On a Euclidean plane, I have a polygon A, a set of points A* bounded by A, another polygon B (that does not intersect A), and another set of points B* bounded by B. What I want is to create a mapping between points in A* and B* (not necessarily one-to-one or onto), re-scale the distances between mapped points (the rescaling can be different for each pair of points), and then "stretch" A and B so that mapped points are still contained within their bounding polygon but are the new distances away from each other. The polygons should maintain their shape to the greatest extent possible.
As a simple example, if A and B were squares of equal size centered along the X axis, A* consisted of the center point of A, B* consisted of the center point of B, and I wanted to halve the distance between those two points, I would stretch each polygon along the X axis towards the other by horizontally extending the top and bottom edges, horizontally shift the inner edges towards each other, and leave the outer edge unchanged.

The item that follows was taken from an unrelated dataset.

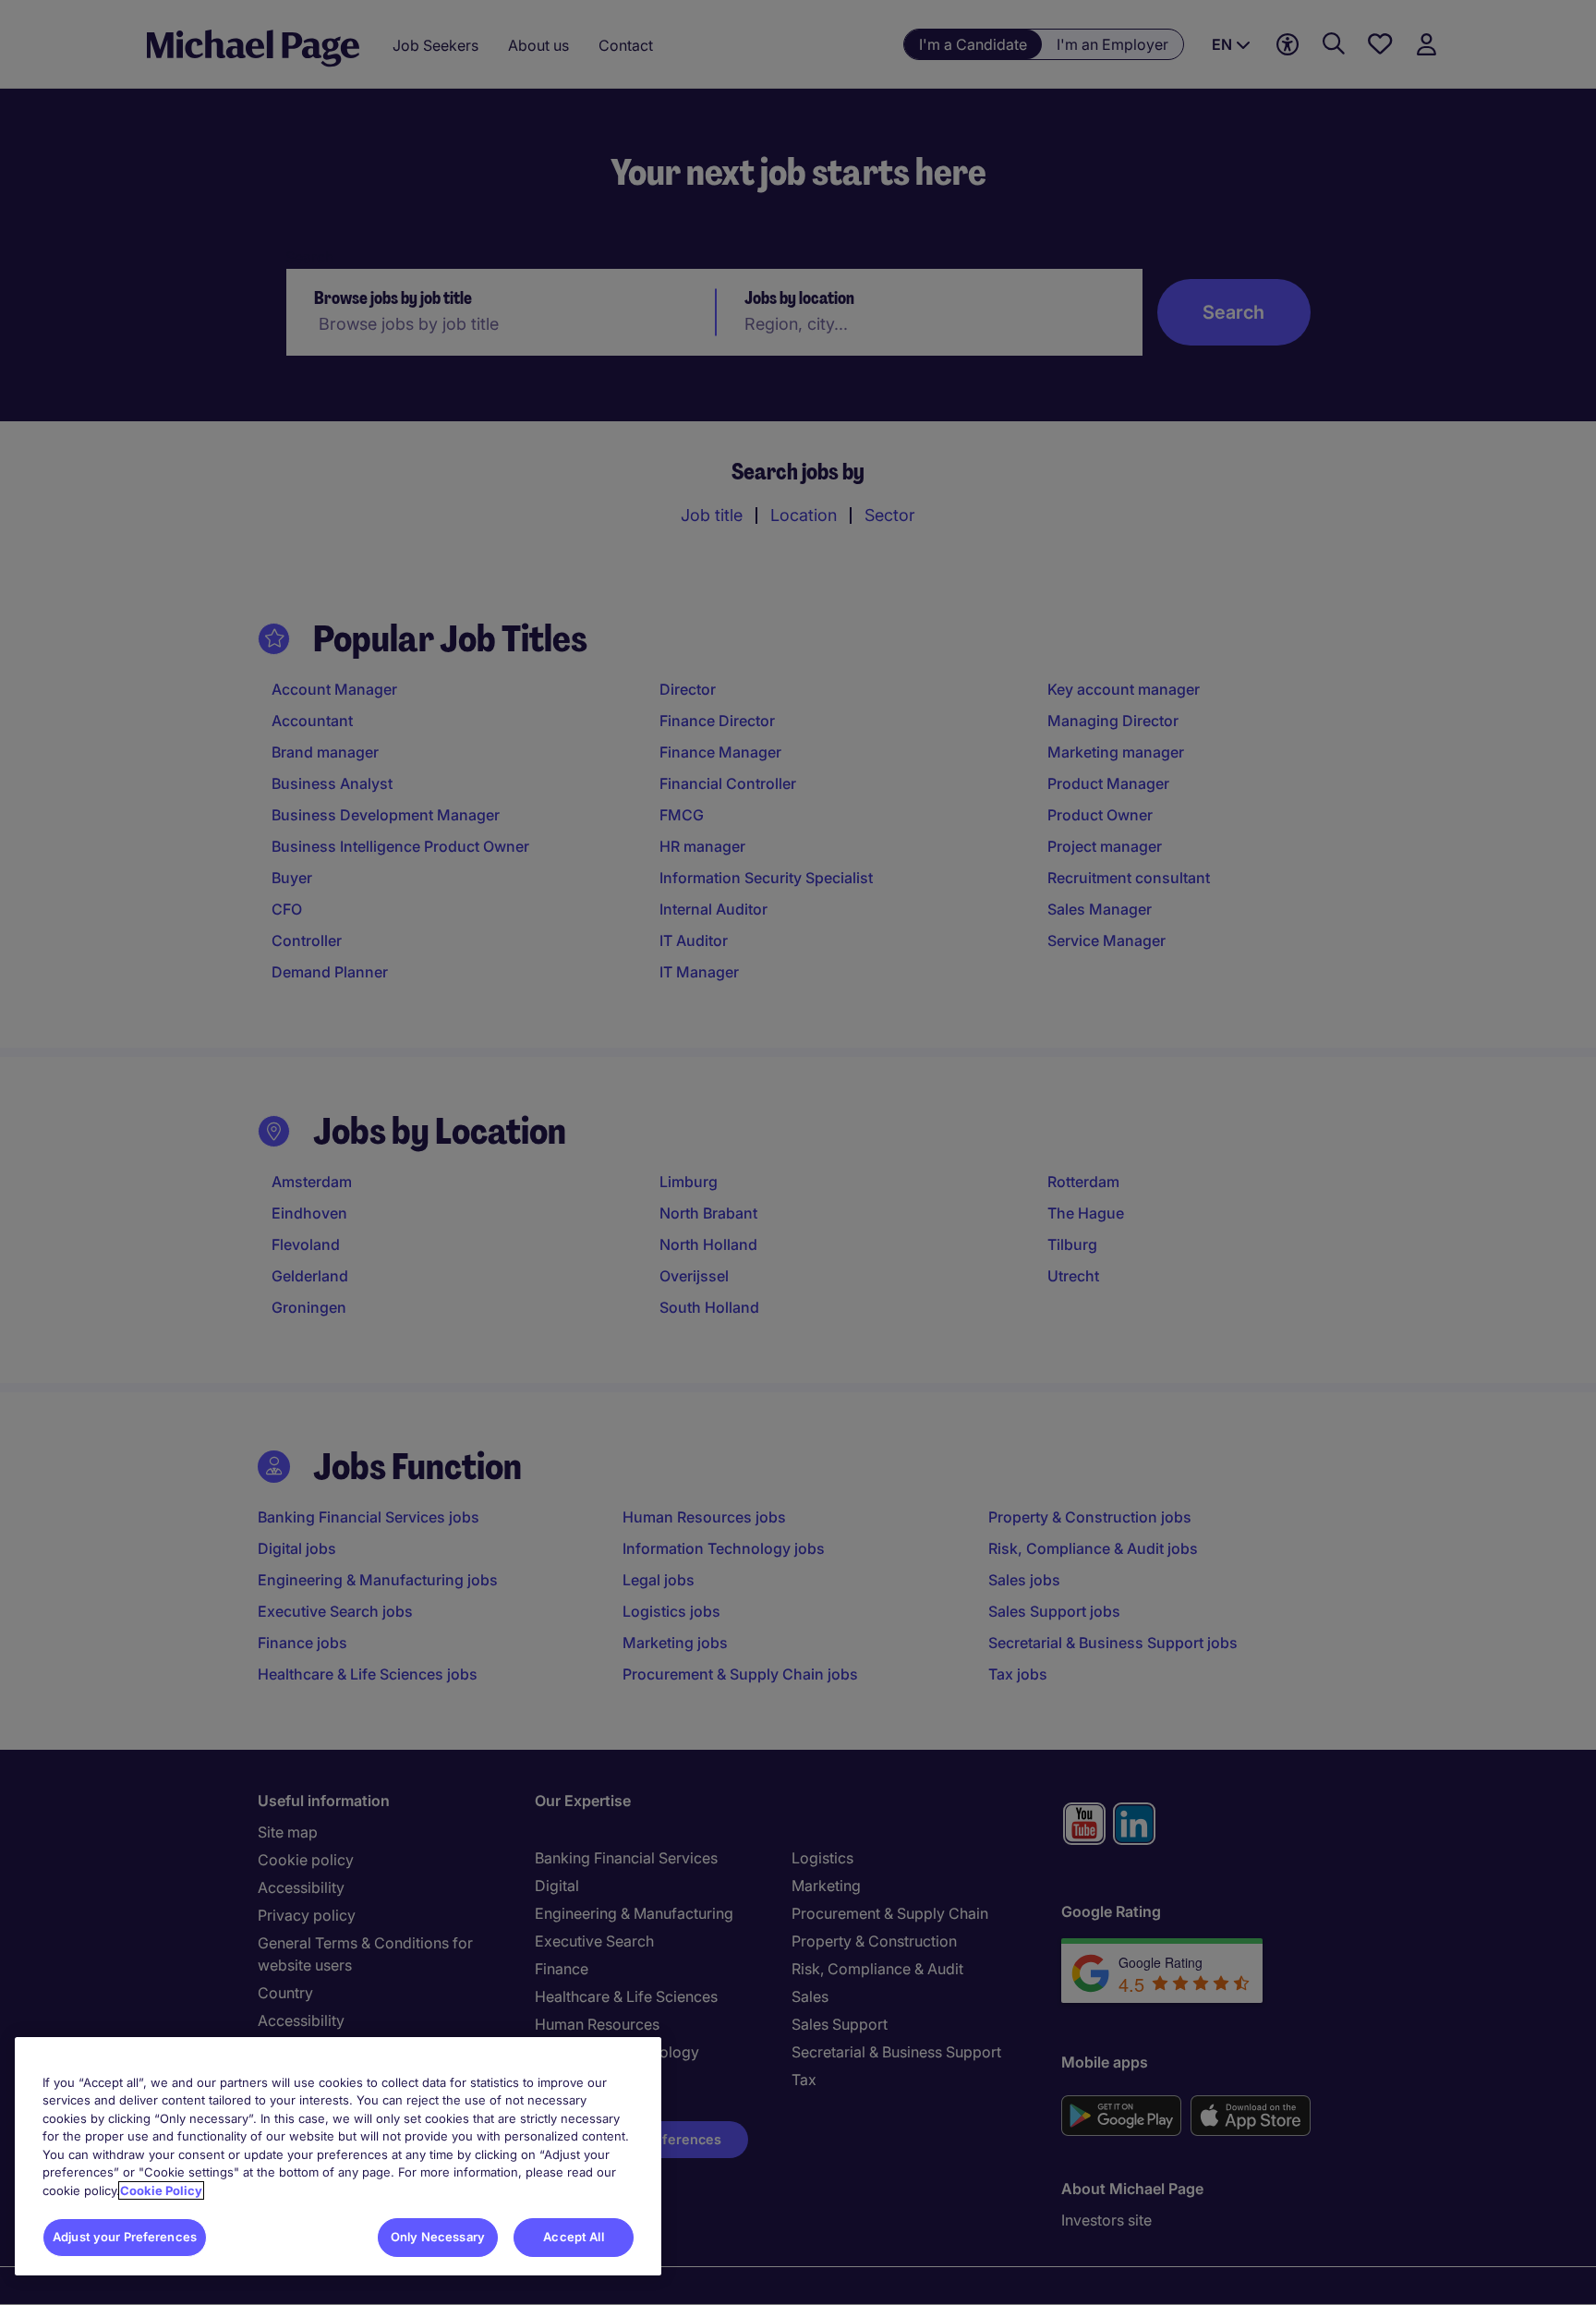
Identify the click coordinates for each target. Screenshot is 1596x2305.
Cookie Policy (161, 2190)
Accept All (573, 2236)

The new polygons would look like rectangles that are still centered along the X axis but with each of their center points and inner edges moved a quarter of the original distance towards one another.
Another way of visualizing the transformation is to use the raisin-in-bread analogy https://www.wwu.edu/skywise/hubble_pudding.html commonly used to explain the expansion of the universe. If the points in A* and B* were raisins, the algorithm would show how shapes around those points are distorted if space-time were expanding or contracting between pairs of points.
Ideally, a solution would generalize to any number of polygons with any number of mapped interior points.